El sábado por la mañana desde Huelva vimos una torre de humo que inquietaba a cualquiera que la mirara. Nos preocupamos. Pensábamos que venía de algún edificio, de alguno de nuestros bosques, de la fábrica, de algún pueblo. Más tarde, casi a la una, ya en la plaza comprando el esqueleto del frigoríco, descubrimos que aquel fuego venía de otro mundo, un lugar lejano pero conocido, el mismo del que vienen las personas que recogen los frutos rojos que aquel mismo día compré. Así era, las llamas incendiaban el Asentamiento de Palos de la Frontera, allí donde viven más de 500 personas. Al decirlo en voz alta, algunos corazones quedaron aliviados. Porque al menos, no pasaba en nuestro centro. Pasaba allí, allí donde no queremos mirar, donde da igual lo que pase, siempre que no nos pase a nosotros y tengamos la fruta en nuestra mesa.
Al día siguiente fui a aquel lugar y todo era ceniza. Parecía un paisaje bélico. Aun el olor a humo estaba en cada paso. Se metía fuerte en la pituitaria. Las lágrimas llegaron después, al ver a toda esa gente desesperada, gritando, llorando, preguntándose porqué. Y la angustia no era para menos, porque de un día para otro lo habían perdido todo. Los ojos se quedaban inmóviles mirando los restos de madera, palés y plástico. Algunos me decían que ya se iban, que la campaña de frutos rojos ya estaba a punto de finalizar y estaban ultimando la maleta, comprando algún detalle para sus hijos. Regalos que yacen entre escombros. Otros han perdido dinero ahorrado, (porque les pagan en mano), documentos que verifican el tiempo vivido en España, fotografías que no guarda ningún disco duro o esos papeles que le permiten construir un mañana. Pero mañana es hoy y sigue siendo como ayer. Pero un poco peor. Porque ya no hay nada. Muchas personas han decidido irse, empezar en algún sitio que no les trate como animales. «Yo me voy porque aquí puedes morir,¿cómo puede normalizarse eso?», me dijo un hombre mientras miraba su chabola carbonizada.
¿Qué hubiera pasado si esto hubiera ocurrido en uno de nuestros barrios? ¿Si esto hubiera afectado a 400 onubenses? Si hubiera sucedido en alguno de nuestros pueblos. ¿Nos hubiéramos volcado? ¿Hubiéramos ido a ayudar inmediatamente? ¿Hubiéramos creado un número de cuenta para hacer nuestras donaciones? ¿Nos hubiéramos paralizado de manera inmediata para ayudar a esos vecinos? ¿Y las administraciones públicas? ¿Abrirían polideportivos o teatros para alojar a las personas? ¿Les hubieran pagado un hostal para que no durmieran en la calle?
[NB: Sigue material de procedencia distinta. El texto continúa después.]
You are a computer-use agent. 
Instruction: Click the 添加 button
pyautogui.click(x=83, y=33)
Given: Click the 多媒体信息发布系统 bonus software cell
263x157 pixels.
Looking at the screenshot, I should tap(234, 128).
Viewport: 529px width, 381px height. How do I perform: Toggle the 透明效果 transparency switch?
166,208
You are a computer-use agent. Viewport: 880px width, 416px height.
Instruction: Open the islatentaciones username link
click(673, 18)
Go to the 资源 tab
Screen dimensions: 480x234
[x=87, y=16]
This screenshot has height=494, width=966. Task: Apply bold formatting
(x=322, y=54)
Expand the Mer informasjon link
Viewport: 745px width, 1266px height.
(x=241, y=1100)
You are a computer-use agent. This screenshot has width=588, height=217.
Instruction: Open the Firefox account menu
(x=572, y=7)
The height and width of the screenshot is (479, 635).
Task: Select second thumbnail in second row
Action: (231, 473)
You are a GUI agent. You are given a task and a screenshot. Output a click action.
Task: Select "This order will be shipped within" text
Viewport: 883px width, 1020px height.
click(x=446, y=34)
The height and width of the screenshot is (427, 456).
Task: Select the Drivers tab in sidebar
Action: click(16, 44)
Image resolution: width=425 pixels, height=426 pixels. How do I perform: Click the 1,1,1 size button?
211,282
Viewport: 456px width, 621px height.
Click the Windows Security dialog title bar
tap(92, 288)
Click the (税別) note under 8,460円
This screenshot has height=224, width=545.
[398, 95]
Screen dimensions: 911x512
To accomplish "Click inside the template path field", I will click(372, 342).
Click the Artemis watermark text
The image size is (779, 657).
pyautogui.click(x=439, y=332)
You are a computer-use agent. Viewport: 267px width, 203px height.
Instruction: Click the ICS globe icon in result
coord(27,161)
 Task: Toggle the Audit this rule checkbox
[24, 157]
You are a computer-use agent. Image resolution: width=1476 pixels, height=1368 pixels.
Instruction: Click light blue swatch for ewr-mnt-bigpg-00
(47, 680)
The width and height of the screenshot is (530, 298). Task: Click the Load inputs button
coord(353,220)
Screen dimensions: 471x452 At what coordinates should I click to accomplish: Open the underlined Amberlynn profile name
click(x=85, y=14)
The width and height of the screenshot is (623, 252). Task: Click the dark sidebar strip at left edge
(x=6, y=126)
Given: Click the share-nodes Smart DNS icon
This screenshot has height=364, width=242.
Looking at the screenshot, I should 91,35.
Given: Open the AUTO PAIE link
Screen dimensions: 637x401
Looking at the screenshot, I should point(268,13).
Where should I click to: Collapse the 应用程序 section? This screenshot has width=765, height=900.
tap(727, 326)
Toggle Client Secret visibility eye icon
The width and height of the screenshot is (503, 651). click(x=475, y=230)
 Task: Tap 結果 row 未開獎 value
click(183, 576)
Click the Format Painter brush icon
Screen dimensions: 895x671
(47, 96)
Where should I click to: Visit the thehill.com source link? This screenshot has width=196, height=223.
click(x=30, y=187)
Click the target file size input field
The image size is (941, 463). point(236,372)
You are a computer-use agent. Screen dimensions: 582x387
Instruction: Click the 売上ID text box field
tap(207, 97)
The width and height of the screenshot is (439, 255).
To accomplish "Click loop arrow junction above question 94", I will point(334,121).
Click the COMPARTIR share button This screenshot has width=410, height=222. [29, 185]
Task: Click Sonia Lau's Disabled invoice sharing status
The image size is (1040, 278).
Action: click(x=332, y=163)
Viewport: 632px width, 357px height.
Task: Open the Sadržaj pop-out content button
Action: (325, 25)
Creo que ya tienes la respuesta.
Y es que a ellos, a esos que también son nuestros vecinos, no se les ha ofrecido ninguna respuesta habitacional digna para pasar estos días y están durmiendo al raso. Entre cartones. Debajo de cualquier portal. Como pueden. Ya hoy desde nuestro centro no olemos a humo. Pero aún se siente, se mete en la sesera y rechina por cada una de las vulneraciones de derechos que miles de personas viven diariamente. Sin respuestas, sin propuestas habitacionales dignas. Pero a la misma vez necesarios para que ese tejido empresarial que mueve nuestra economía no cese.
Ya me voy. Salgo de aquí. Me pican los ojos. Me rabia la garganta. La impotencia desborda un centro que ha perdido el equilibrio. Y así, arrancando el coche, me voy de nuevo para mi centro. Y dejo allí el gris, el sabor a cecina, la rabia sofocada y a un centenar de personas preguntándose un porqué que sigue sin respuesta.